▶ ENTRIES
──────────────────────────────
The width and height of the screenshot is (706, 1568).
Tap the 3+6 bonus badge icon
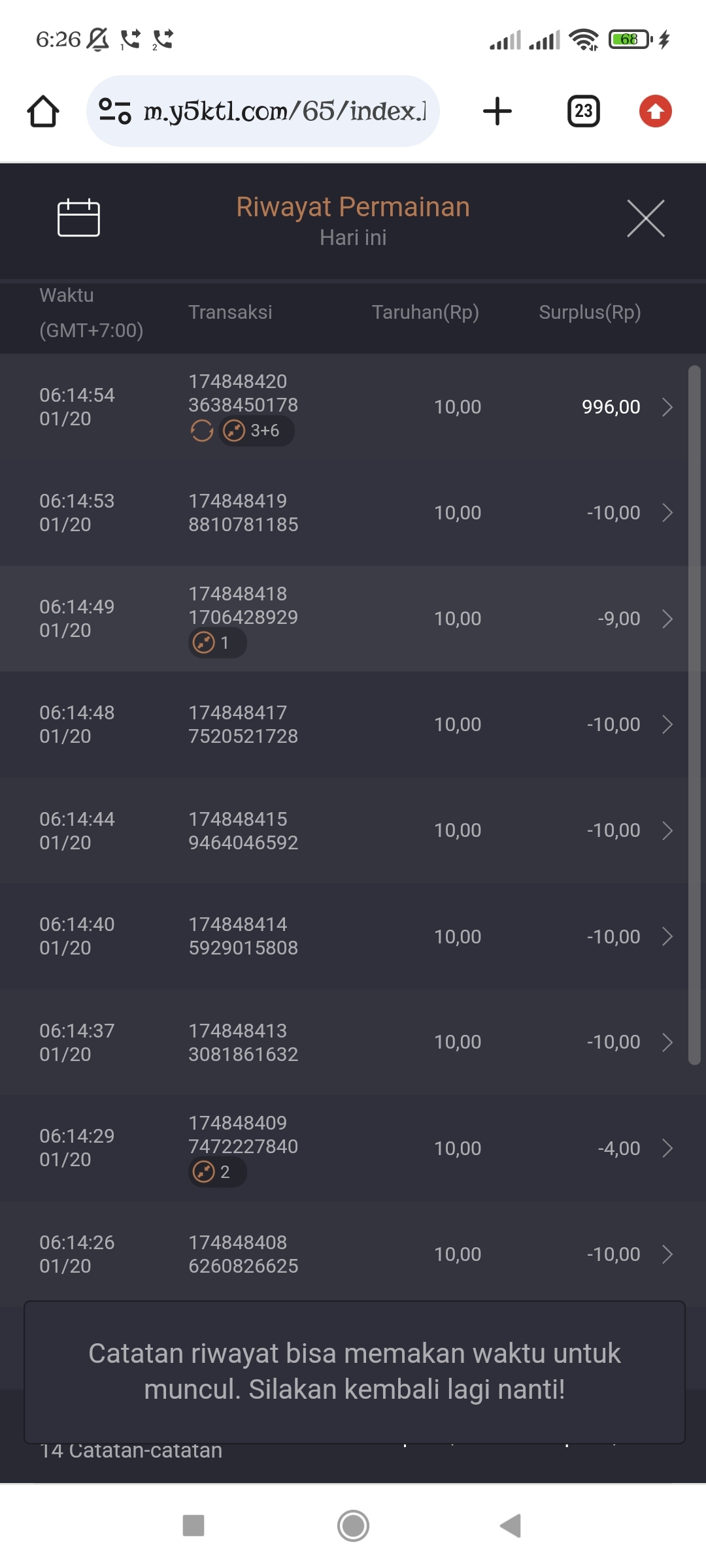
──────────────────────────────
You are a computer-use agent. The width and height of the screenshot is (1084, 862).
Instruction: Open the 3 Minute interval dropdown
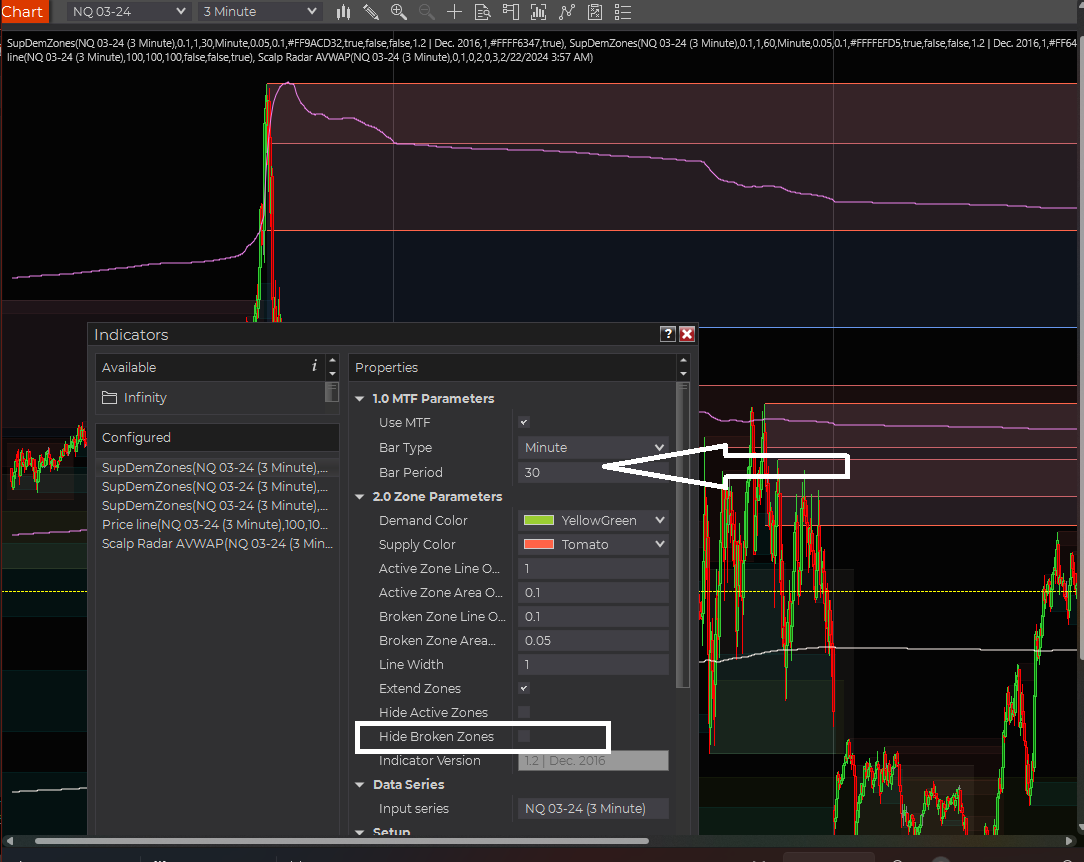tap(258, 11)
──────────────────────────────
▶ WRITTEN EXERCISE
Pick out every line in the records above that contains the string "height", and copy each such line in full. Case counts.

▶ COMPLETED TASK
The width and height of the screenshot is (706, 1568).
You are a computer-use agent. The width and height of the screenshot is (1084, 862).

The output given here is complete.